Problem:
Please tally the lines in the records that include the word "Труба" and answer with the bare number.
[Dataset extract — start]
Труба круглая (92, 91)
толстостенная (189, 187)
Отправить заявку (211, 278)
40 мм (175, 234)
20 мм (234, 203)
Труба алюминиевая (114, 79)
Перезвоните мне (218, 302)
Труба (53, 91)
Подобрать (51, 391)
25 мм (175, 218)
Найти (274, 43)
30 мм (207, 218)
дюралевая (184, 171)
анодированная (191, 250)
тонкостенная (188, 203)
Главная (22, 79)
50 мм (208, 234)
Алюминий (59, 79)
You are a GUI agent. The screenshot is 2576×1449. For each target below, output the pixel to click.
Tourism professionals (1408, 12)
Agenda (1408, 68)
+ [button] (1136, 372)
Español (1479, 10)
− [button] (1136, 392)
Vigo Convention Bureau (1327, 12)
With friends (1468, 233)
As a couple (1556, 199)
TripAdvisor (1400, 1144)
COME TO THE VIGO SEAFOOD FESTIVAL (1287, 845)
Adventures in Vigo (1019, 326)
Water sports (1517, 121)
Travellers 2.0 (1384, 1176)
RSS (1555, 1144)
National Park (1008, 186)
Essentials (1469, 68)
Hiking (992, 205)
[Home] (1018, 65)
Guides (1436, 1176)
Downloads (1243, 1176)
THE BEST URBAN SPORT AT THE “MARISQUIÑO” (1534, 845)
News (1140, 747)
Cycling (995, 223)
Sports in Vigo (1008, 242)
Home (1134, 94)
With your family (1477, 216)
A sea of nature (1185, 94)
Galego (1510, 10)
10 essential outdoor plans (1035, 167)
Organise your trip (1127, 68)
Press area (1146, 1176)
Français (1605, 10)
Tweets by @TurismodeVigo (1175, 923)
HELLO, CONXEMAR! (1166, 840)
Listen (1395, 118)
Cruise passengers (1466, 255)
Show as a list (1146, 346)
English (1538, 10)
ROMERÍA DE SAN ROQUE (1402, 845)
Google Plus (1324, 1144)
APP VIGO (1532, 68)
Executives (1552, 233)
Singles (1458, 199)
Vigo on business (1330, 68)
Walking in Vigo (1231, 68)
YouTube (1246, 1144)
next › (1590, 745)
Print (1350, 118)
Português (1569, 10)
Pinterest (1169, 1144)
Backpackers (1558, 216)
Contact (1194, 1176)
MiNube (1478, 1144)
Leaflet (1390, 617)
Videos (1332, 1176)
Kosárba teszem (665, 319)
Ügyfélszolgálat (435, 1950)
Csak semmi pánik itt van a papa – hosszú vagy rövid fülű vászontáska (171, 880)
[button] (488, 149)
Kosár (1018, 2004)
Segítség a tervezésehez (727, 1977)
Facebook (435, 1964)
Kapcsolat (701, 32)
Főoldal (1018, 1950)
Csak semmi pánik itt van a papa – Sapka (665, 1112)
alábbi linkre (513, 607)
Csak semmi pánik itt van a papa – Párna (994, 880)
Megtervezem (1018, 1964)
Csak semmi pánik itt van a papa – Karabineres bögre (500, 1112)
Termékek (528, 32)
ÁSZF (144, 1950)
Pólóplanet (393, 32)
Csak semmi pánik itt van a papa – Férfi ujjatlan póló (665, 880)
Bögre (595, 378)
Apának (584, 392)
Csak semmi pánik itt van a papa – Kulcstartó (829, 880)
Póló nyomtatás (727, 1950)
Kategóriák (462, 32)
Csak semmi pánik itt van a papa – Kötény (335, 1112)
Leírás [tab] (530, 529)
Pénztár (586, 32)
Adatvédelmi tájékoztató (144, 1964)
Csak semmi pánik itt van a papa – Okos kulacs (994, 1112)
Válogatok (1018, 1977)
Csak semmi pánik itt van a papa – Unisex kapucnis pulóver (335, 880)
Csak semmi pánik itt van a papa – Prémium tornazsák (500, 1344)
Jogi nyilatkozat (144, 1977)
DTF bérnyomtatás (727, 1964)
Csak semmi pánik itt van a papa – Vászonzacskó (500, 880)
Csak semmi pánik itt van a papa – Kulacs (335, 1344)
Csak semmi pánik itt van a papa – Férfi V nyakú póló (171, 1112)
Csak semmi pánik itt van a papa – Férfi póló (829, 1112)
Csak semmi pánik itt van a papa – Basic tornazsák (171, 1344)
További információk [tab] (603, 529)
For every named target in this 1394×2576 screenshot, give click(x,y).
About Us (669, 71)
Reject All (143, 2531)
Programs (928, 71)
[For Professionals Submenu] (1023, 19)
[Dataset extract — finish]
Exercise solution:
3